In the late 1800s, pranks had a destructive edge to them, ranging from coating church pews with molasses to the time 200 boys in Washington, D.C. attacked well-dressed citizens on streetcars with bags of flour.
But the biggest prank of all time induced real panic in some communities in 1938. A 23-year-old actor/writer/producer named Orson Welles staged the well-known science fiction novel, War of the Worlds, as a news event on national radio. Despite disclaimers at the beginning of the broadcast noting that it was a presentation of the Mercury Theater, many tuned in late and – since it sounded exactly like a news broadcast, complete with “bulletins” – were convinced that they were hearing actual reports of an alien invasion from Mars on the East Coast.
Although it was never Welles’ intention to cause a panic (indeed, once word reached the studios that people were taking the broadcast as real, he broke character on the air and reminded the audience that it was a radio play), it did force broadcasters and the Federal Communications Commission to implement safeguards to ensure that “bulletins” would only be used for real news events.

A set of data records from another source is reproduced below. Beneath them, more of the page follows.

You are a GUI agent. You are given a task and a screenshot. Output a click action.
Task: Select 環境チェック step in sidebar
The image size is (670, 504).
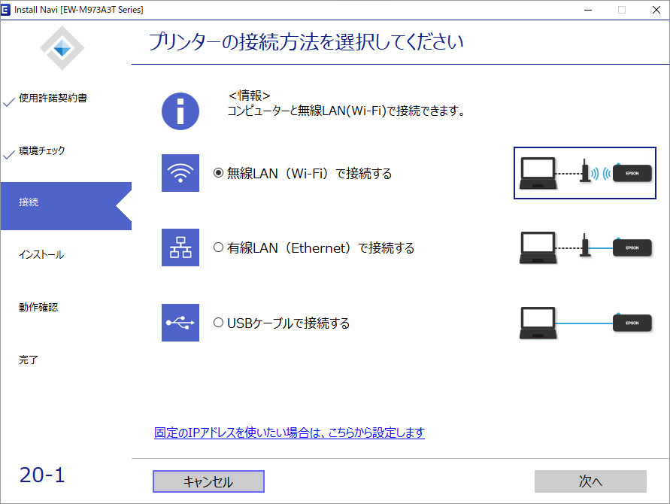(x=42, y=151)
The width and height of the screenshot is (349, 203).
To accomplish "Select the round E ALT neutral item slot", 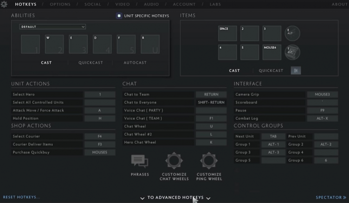I will pyautogui.click(x=292, y=33).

The movement toward the Halloween we recognize today began to take shape in the 1950s, with the Donald Duck cartoon Trick or Treat being one of the first examples of children receiving treats. As Americans moved to the suburbs, the concept of going door-to-door in neighborhoods evolved. By 1965, Halloween costumes and candy had become a $300 million industry.
Since then, Halloween has exploded to become the second-largest commercial holiday (after Christmas) in the United States. Between candy, costumes, parties and greeting cards, it’s estimated that Americans will spend more than $9 billion. I guess you could say that’s quite a treat for the economy.
Speaking of a treat, I offered you one in the headline. How many of you remember “trick or treat for UNICEF?” I remember getting an orange piece of cardboard at school every year, which we would fold into a box. We’d take the boxes with us when we went trick-or-treating and collect (mostly) pennies by saying “trick or treat for UNICEF” (of course after we got our candy treat).
UNICEF was an acronym for the United Nations International Children’s Emergency Fund, established after World War II to improve the general welfare of children, particularly those affected by the war. It’s now officially the United Nations Children’s Fund, although they still use the UNICEF abbreviation.
I was wondering what happened to “trick or treat for UNICEF” because it doesn’t seem as visible as it was when I was a child. Happily, your child (or grandchild in some cases) can still trick or treat for UNICEF by making your own collection box or cannister (make a label here) and taking donations. You can then either send in your donations or just take them to a Coinstar machine and use the code “5555” to send those donations (without a fee) directly to UNICEF.
Since the first UNICEF Day was declared by President Lyndon Johnson in 1967, those pennies have turned into more than $175 million raised for UNICEF in the United States. I’m happy to report that this tradition continues, and I hope some of you will use the links in this blog post to get your children or grandchildren involved in this most worthy effort. Happy Halloween!